= Nordic Gender Institute =

Institute

The Nordic Gender Institute (NIKK) (Norwegian: Nordisk institutt for kunnskap om kjønn), previously Nordic Institute for Women's Studies and Gender Research, was a transnational resource and information centre for gender research and gender equality in the Nordic countries. It was established in 1995 by the Nordic Council of Ministers and closed down in 2011.
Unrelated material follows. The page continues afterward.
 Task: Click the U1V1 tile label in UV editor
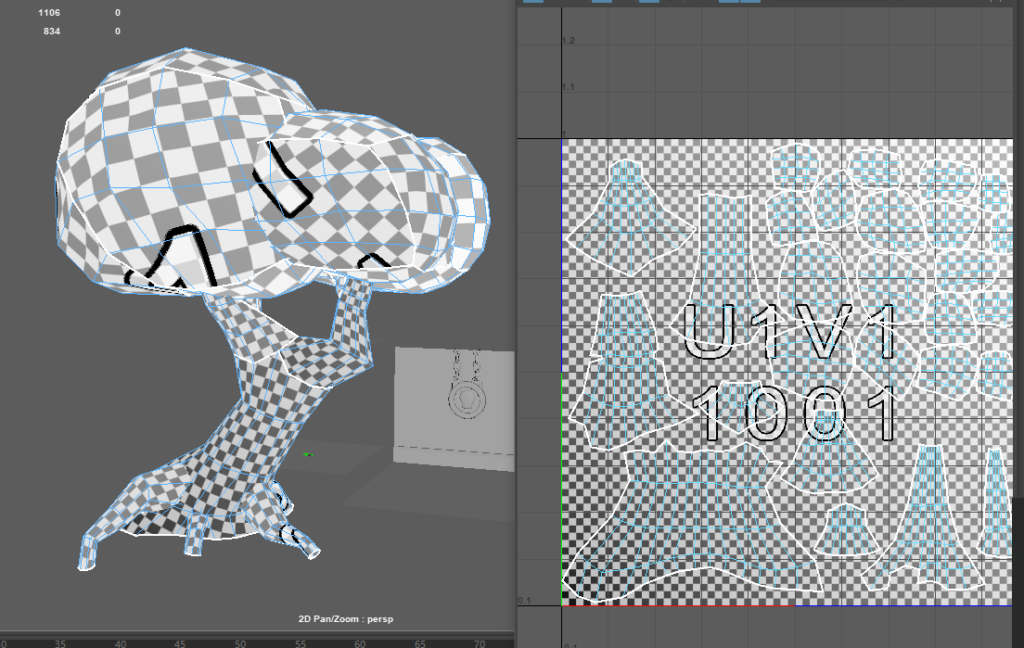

The Institute aimed at constituting a bridge between Nordic gender research and equality politics. It co-operated closely with the Nordic Ministers for Co-operation on Gender Equality and the Nordic Executive Committee on Gender Equality. It aimed to contribute to the implementation of the Nordic cooperation programme on gender equality: "Focus on Gender: Working toward an Equal Society" (2006–2010). It initiated projects with the goal of gender equality, coordinating and carrying out investigations, studies, surveys, reports and opinions.

The institute was located at the University of Oslo in Norway. It employed research coordinators, researchers, information advisors, and administrative personnel. In 2010 the staff consisted of six employees from four of the Nordic countries.

== Reorganization ==
In 2011, the Nordic Council of Ministers decided to reorganize NIKK from a Nordic institute to a Nordic co-operation programme. A bidding round was announced in 2012. The co-operation programme was to further develop the information function, administer a Nordic funding scheme for gender equality and serve as project secretariat. The University of Gothenburg and its Swedish Secretariat for Gender Research won the bidding.

Nordic Information on Gender, NIKK, was established in late 2012 and the programme's assignment expired at the end of 2015. As the acronym NIKK was already established in the Nordic region and beyond and associated with information, research and knowledge related to gender and gender equality, the Nordic co-operation programme continues to use NIKK.

=== Impact of Hjernevask ===

Kjersti Nipen have speculated about the decision to restructure NIKK, and its relation to the public debate that followed the seven-part television documentary series Hjernevask ('Brainwash'), by the comedian and documentarian Harald Eia, which aired in spring 2010 on the Norwegian broadcasting service NRK. However, the Norwegian Research Council has denied that the programme had any influence on its decision not to renew the Norwegian research programme on gender in 2011.

The gender researcher Marit Aure speculates, however, that the discussions on gender research, following the programme, might have influenced the decision indirectly, by presenting gender research in Norway as a more established field than actually was the case. Anders Hanneborg, involved in the Norwegian Research Council's committee that evaluated the Norwegian gender research programme's renewal application, explained that the programme was not renewed in order to decentralize and strengthen gender research in Norway. He also denied directly that the television programme Hjernevask was any part of their discussions on the issue. The Norwegian research programme on gender had received funding in 2008 for a period of four years, which expired in 2011. The Norwegian research programme, funded by the Norwegian Research Council, was not related to NIKK, which was funded by the Nordic Council of Ministers.

The Norwegian Parliament, responding to a direct question from Tord Lien of the rightist Progress Party, addressed these television programmes. The core of his criticism concerned the scientific neglect of the biological to the social component. The Minister of Research and Higher Education, Tora Aasland, from the Socialist Left Party, dismissed these criticisms, adding that multidisciplinary gender research in Norway has been evaluated positively, not by television programmes, but through external scientific evaluations of Norwegian research on the field. The Norwegian network for Gender Studies states correlations between Hjernevask and increased discussion on the gender studies in its Annual report 2010.

== Projects ==

The Nordic Gender Institute initiated, co-ordinated, and executed projects that focus on central gender equality issues such as research and development, statements, surveys, and reports. The most recent projects are:

- Gender and Power in the Nordic Countries (2008–2009)
- Gendered Citizenship in Multicultural Europe: The Impact of Contemporary Women's Movements (FEMCIT) (2007–2011)
- Prostitution in the Nordic Countries (2007–2008)
- Multidimensional Discrimination Policies in the Nordic Countries (2007)
- Gender Equality and Quality of Life. A Norwegian Perspective (2007)
- Youth, Gender and Pornography in the Nordic Countries (2004–2006)

A large NIKK study on prostitution for the Nordic ministers of gender equality was presented in October 2008. The study on gender and power was presented in November 2009.

== Magazine ==
NIKK magasin wrote about new and current themes and perspectives on gender research and gender equality politics in the Nordic countries. It was published three times a year: two issues in Scandinavian languages and one issue in English.